EORN, a non-profit organization created by the Eastern Ontario Wardens’ Caucus (EOWC), works with governments and community organizations to improve and leverage broadband access to fuel economic development and growth.
The latest EORN proposal was prompted by the COVID-19 pandemic, which has highlighted the crisis in rural internet access for businesses, student learning, and health care and government services.
In a media release, EORN says an internet speed of one gigabit per second (“gig”) would provide seamless and reliable connectivity to meet growing demand and would also support the real-time data sharing needed for smart technologies.
“This would be a game-changer for eastern Ontario to attract and retain businesses and residents and to compete globally over the long term,” says EOWC chair Andy Letham.
The EORN Gig project would serve a geographic area that, in the greater Kawarthas region, includes the City of Kawartha Lakes and the counties of Peterborough, Northumberland, Haliburton, and Hastings, as well as eight other counties in eastern Ontario.
The Canadian Radio-television and Telecommunications Commission (CRTC) has declared 50 Mbps download and 10 Mbps upload internet speeds as a minimum basic service level. Currently about 63 per cent of homes and businesses in eastern Ontario have access to 50/10 Mbps service.
Without additional public investment, EORN states, it is unlikely that parts of eastern Ontario would reach these service levels before 2030. EORN estimates it would cost between $500 million and $700 million to provide 95 per cent of eastern Ontario with 50/10 Mbps service, and $1.2 billion to $1.6 billion to provide gig service instead.

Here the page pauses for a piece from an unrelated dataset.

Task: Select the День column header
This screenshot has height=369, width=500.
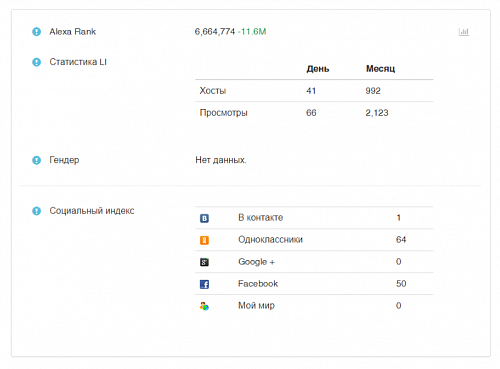Action: point(318,69)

“Demand for broadband is growing exponentially,” says EORN chair J. Murray Jones. “Half-measures and baby steps won’t get us there. We need a long-term solution. The EORN Gig Project is a lasting investment in our prosperity.”
EORN is seeking to fund the project through a combination of funding from the federal and provincial governments, loans from the Canada Infrastructure Bank, and the private sector. As gig service generally involves a fibre optic or cable connection, EORN is looking to improve the region’s internet infrastructure with a fibre optic backbone.
“Asking rural customers to settle for the minimum level of service when urban residents and businesses currently enjoy far greater speeds is just not acceptable,” Jones adds. “Our residents and businesses need to be on the same playing field as those in towns and cities.”
Among others, the EORN Gig project is supported by Fleming College, Loyalist College, Northumberland Hills Hospital, and the Federation of Ontario Cottagers’ Associations.
From 2010 to 2014, EORN helped to improve broadband access to nearly 90 per cent of eastern Ontario — providing 423,000 homes and businesses with access to internet services providing up to 10 Mbps download — through a $175 million public-private partnership.
EORN is currently working on a $213 million project, funded by public and private sector partners, to improve and expand cellular services across the region. Building on that project is expected to begin in early 2021.